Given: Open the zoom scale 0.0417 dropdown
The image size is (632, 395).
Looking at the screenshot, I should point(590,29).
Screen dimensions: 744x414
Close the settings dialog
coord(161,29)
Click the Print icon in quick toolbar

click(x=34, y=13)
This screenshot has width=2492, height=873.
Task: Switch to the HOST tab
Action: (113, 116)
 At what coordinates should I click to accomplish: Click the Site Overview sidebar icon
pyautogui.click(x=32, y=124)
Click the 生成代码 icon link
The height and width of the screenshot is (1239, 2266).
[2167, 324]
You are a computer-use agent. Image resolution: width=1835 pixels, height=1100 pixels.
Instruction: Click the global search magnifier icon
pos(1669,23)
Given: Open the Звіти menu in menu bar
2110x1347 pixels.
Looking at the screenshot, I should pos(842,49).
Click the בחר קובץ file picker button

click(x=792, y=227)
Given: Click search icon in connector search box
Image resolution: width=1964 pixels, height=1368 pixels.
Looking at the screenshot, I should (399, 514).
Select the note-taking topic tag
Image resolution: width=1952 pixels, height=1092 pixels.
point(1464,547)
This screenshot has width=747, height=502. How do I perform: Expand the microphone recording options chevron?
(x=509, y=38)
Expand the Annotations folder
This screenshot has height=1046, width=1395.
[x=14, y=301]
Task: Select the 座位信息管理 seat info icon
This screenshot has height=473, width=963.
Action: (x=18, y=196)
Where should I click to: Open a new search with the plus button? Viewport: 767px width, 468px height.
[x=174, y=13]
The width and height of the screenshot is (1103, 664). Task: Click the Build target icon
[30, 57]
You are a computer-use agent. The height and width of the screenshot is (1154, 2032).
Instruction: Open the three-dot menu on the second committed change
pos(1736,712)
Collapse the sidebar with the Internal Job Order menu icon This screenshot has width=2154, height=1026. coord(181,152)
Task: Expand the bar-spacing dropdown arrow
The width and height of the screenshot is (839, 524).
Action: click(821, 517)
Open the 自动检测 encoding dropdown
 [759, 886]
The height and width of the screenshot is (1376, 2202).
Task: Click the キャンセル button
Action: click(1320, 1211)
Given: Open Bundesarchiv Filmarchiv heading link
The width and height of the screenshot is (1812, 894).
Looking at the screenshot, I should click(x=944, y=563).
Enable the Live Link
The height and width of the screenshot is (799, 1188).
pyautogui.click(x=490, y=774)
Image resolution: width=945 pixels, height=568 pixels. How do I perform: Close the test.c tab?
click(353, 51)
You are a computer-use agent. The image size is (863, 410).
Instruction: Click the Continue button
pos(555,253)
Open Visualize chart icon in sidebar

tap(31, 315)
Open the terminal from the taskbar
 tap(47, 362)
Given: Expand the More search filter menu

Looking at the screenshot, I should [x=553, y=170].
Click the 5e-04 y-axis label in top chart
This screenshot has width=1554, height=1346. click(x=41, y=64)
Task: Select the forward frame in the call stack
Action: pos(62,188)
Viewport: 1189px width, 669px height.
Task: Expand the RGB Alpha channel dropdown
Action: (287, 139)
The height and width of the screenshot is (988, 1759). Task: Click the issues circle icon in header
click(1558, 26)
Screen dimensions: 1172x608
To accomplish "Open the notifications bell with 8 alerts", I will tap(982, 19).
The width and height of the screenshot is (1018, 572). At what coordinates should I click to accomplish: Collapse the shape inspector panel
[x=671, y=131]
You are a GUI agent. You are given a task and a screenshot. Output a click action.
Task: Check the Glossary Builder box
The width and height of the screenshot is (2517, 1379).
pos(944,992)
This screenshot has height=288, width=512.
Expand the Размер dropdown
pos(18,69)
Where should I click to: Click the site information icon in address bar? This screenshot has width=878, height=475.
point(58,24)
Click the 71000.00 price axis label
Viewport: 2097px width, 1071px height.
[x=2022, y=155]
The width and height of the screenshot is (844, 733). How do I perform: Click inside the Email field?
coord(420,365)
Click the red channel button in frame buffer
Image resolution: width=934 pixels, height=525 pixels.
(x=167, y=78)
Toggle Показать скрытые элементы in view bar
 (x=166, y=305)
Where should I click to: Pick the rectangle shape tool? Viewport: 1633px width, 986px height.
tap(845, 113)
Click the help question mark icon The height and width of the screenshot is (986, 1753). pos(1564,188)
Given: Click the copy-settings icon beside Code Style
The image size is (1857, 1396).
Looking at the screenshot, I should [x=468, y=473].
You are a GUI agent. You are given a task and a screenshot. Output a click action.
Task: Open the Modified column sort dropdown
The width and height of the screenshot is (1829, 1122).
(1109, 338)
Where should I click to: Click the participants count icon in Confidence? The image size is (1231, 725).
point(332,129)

★ ★ ★ ★

**EXERCISE INSTRUCTIONS**
How many of the lines above include the string "dimensions"? Reply with the number by itself.

**EXERCISE RESPONSE**
2